Hearkening back to the work of William Whipper and the founders of The Library Company of Colored Persons, the Reading Room Society, and the Banneker Literary Institute, Muhammad calls for similar spaces stocked with "useful books" and Black newspapers, which ran "informational pieces...articles, sermons, and reprinted public addresses" along with "poems and broadsides by poets such as William Cullen Bryant and Phillis Wheatley" (143). She cites "Forget Me Not," by F. G. Halleck (cf. The Bluest Eye, by Toni Morrison), and quotes entire "On the Poetic Muse," by George Moses Horton, as examples of how "the texts nurtured various identities while at the same time assisting readers to engage in literary pursuits" (145). 

By Muhammad's persuasive account, in striving for equity along the lines traced by Black genius past and present, we're doing far more than just trying to "get it right" or our due diligence in the educational front of the culture wars. We transcend politics and inquire into the depths of difference that abide in ourselves and others. 

And as the passages cited indicate, Muhammad provides practical suggestions for how to do this, if teaching this inspired can still fairly be called practical. Towards the end of the book, two of the simplest methods come in quick succession. She calls for "layered texts": "multiple short, powerful, multimodal texts," and she comes back to her mentor Alfred Tatum's 2009 "gift... his research regarding textual lineages...texts that are meaningful and significant in our lives" (147). 

Without going into the details of the transition (the subject of Anna Holmes' "Inheritance" piece in The Atlantic), Muhammad concludes her book with the "dissolution of the literary societies [and] the emergence of the Brownie Stories in the early 1900s" (153). None of Du Bois' goals for the publication include "passing a state assessment or reaching a particular 'reading level' in guided reading," Muhammad notes. "So why are those central goals in schools today? Returning to Black literary and literacy history means restoring excellence that is not just excellent for children of color, but for all children. This requires us to consider the purpose of the texts and literature we chose to support our instruction, as well as the very purpose of schools. I argue that schools and texts should help students to know themselves, their beauty, brilliance, and genius. They should also know the truth and histories of other groups of people who don't look like them" (153).
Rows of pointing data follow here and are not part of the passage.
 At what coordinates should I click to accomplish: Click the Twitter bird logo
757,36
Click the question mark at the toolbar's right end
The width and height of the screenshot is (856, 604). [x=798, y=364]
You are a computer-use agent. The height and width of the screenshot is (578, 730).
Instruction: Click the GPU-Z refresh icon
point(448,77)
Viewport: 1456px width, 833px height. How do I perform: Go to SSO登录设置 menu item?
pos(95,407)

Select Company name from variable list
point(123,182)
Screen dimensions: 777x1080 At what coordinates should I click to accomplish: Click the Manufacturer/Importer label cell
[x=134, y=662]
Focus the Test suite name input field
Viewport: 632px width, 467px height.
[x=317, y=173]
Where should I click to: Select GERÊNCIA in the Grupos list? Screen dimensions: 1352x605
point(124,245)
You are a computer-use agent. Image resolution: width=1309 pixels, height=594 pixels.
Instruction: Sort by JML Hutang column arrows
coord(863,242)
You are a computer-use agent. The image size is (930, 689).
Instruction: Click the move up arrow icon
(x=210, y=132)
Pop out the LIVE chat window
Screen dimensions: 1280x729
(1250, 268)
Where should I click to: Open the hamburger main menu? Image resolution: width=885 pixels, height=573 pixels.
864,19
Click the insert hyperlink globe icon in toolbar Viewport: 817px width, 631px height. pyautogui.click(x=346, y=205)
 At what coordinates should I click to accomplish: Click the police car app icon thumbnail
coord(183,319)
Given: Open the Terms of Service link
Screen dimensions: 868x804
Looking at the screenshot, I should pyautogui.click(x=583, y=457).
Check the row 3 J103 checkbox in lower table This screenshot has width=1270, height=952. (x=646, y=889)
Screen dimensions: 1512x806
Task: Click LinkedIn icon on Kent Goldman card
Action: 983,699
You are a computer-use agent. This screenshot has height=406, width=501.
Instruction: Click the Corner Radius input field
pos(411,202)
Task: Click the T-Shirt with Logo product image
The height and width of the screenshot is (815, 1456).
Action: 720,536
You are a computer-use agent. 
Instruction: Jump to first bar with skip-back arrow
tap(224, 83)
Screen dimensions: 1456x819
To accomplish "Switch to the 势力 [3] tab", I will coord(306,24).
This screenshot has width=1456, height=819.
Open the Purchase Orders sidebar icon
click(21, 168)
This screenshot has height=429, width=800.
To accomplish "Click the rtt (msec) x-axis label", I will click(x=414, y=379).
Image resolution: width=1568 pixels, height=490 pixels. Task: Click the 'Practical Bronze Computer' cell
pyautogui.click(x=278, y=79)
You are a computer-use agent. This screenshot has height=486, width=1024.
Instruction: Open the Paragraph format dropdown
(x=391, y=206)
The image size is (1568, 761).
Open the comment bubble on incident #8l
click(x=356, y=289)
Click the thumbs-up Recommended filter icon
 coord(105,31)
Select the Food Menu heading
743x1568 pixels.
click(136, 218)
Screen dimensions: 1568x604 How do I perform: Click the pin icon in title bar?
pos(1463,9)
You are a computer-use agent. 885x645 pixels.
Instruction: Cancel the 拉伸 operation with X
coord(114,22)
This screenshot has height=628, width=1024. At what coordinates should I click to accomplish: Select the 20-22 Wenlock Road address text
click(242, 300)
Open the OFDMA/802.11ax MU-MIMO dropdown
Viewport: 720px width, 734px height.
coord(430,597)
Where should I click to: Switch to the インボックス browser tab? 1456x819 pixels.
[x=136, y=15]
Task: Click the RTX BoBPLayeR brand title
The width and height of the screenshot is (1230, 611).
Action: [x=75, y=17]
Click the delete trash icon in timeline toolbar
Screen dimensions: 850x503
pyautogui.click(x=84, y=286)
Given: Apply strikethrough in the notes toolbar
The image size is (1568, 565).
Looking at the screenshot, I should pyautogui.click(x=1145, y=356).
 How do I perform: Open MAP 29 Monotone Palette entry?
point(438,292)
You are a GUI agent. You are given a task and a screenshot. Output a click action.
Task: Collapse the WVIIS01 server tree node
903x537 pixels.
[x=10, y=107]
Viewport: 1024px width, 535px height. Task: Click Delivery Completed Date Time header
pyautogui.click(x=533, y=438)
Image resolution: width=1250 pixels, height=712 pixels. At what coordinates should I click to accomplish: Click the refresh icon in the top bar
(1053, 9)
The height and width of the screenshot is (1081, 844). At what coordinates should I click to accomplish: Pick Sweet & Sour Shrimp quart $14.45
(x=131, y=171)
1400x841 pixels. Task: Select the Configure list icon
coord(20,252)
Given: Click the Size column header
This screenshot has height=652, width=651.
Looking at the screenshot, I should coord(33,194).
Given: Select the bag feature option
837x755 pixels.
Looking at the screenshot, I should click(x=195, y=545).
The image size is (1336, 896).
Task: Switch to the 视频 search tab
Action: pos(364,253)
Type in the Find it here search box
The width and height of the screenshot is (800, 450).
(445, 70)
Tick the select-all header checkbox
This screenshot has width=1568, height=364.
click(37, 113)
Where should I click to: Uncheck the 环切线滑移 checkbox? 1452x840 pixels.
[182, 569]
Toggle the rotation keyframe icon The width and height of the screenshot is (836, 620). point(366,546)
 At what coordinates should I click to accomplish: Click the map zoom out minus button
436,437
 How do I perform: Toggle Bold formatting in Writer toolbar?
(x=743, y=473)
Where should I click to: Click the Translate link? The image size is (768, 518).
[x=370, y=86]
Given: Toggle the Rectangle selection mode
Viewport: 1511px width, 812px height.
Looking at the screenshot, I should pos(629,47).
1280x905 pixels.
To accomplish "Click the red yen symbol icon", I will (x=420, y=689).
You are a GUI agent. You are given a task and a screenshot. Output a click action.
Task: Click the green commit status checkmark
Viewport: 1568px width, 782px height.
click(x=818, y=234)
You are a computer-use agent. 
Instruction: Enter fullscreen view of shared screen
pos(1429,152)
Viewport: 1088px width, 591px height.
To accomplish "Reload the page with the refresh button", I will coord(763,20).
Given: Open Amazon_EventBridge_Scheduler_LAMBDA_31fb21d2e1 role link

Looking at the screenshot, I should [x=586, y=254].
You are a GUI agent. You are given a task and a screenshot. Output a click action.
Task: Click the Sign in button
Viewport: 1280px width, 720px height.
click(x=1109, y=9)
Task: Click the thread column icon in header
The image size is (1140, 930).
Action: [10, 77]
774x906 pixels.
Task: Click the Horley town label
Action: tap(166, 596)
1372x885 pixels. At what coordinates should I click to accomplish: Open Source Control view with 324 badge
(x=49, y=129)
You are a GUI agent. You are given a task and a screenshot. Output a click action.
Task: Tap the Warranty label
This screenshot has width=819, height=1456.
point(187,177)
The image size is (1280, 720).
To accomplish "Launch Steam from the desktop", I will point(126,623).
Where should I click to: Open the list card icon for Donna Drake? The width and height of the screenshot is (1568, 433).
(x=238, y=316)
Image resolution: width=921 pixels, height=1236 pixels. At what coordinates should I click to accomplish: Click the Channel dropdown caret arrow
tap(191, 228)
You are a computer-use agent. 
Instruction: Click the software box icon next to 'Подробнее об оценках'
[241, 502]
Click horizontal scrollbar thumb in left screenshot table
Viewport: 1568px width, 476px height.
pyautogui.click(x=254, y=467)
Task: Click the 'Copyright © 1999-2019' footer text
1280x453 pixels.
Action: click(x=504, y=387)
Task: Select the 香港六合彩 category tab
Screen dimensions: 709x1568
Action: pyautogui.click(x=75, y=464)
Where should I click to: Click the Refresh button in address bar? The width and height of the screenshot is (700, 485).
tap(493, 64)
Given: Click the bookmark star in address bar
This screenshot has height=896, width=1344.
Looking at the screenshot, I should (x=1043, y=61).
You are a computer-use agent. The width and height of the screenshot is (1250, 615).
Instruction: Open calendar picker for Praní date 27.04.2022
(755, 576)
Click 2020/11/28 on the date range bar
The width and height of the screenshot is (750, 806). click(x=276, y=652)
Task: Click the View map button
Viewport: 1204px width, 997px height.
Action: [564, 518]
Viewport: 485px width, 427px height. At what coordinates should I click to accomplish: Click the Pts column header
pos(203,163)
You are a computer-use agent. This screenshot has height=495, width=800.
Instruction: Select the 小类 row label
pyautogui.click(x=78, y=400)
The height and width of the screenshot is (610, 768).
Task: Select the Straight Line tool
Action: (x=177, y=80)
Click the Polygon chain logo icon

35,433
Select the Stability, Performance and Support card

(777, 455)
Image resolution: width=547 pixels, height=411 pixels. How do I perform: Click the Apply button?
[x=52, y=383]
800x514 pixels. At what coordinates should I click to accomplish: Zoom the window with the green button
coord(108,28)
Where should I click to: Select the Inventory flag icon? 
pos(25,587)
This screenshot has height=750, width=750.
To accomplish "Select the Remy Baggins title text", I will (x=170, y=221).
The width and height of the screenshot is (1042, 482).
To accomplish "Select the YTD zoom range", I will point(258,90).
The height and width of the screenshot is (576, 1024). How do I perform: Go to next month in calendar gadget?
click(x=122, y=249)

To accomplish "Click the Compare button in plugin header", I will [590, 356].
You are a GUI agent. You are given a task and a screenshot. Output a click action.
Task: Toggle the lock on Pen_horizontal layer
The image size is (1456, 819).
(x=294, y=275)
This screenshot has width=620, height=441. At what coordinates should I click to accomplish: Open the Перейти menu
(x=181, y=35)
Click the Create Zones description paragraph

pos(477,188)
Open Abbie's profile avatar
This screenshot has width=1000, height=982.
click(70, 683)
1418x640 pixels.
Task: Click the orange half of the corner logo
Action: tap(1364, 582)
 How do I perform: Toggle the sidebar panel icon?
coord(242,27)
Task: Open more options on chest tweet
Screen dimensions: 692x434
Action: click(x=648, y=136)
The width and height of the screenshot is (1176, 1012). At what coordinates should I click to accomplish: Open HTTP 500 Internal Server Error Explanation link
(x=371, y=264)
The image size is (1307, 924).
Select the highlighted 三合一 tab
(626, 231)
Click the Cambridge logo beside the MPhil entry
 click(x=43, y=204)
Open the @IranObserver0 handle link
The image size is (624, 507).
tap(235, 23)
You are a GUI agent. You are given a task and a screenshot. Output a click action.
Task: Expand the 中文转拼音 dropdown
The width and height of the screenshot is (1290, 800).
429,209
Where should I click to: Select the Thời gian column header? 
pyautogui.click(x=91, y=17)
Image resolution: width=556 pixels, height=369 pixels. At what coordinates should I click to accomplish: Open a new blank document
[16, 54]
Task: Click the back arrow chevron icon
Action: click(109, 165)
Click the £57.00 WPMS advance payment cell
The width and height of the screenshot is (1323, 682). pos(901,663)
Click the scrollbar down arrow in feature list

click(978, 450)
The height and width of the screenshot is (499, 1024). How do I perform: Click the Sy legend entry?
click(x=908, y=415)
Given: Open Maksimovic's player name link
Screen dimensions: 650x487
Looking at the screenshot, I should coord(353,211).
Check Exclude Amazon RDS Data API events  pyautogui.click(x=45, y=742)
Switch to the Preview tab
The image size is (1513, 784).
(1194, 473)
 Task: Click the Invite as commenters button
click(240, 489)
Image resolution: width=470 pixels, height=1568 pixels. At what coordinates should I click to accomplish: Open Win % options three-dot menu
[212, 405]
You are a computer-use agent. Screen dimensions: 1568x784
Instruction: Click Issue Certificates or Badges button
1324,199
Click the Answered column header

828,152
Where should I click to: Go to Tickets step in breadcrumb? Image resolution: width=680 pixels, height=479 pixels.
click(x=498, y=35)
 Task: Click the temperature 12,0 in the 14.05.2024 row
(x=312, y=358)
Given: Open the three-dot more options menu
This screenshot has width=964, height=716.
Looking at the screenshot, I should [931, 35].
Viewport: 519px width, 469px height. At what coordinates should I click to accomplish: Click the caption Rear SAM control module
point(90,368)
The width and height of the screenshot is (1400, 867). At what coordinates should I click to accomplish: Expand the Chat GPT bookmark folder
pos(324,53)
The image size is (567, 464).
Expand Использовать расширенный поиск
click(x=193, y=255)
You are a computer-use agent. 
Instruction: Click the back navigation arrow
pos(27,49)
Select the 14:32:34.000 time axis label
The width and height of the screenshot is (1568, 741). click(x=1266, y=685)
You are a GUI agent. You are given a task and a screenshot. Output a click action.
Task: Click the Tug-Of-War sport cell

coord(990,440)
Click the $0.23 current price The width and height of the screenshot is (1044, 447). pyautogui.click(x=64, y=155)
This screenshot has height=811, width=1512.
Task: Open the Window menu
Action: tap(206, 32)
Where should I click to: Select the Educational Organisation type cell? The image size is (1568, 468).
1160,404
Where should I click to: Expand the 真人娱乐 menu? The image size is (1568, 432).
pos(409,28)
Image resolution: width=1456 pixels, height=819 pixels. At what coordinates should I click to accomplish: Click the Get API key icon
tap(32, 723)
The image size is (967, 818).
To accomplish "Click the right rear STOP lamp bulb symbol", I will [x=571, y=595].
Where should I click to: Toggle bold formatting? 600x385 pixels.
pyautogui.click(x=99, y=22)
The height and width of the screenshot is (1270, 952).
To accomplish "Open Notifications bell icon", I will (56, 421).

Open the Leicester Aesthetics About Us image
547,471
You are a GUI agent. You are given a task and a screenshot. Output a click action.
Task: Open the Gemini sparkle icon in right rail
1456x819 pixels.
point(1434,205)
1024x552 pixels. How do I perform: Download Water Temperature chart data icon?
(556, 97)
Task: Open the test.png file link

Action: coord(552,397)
The italics are hers; the sentiment we can certainly share. 

In the final chapter, Muhammad cites "the inaugural issue of Freedom's Journal, the first African American newspaper," arguing in line with Martin (2002) that its words "sparked the movement for literary societies... David Walker's Appeal, the development of African-centered schools, and the organization of literary societies" (156-7). The last word, though, is love, with Muhammad finding therein the point of convergence for bell hooks' and Martin Luther King, Jr.'s studies: "'This is the most precious gift true love offers--the experience of knowing we always belong' (hooks, 2001)... 'Power at its best is love implementing the demands of justice, and justice at its best is love correcting everything that stands against love'" [King, 1967] (167). 

In an afterword, Maisha T. Winn, professor at UC Davis, ties in Muhammad's work with her own in History Matters and Futures Matter, towards "demonstrating how history, historiography, and historicizing our young people and their families will create and sustain futures" (171). That is no doubt true, and varieties of scholarship and prophetic poetry will still extend the work of historicism in education and in the shaping of history. We might prefer to rejoin, though, that the through-line of Cultivating Genius as we've been able to discern it and attempted at distilling it here runs in the paradoxical moment which is neither past nor future, but the ever-unconcluded time of hooks' gift of always-belonging love and King's regal trinity of power, justice, and love--it is of the present.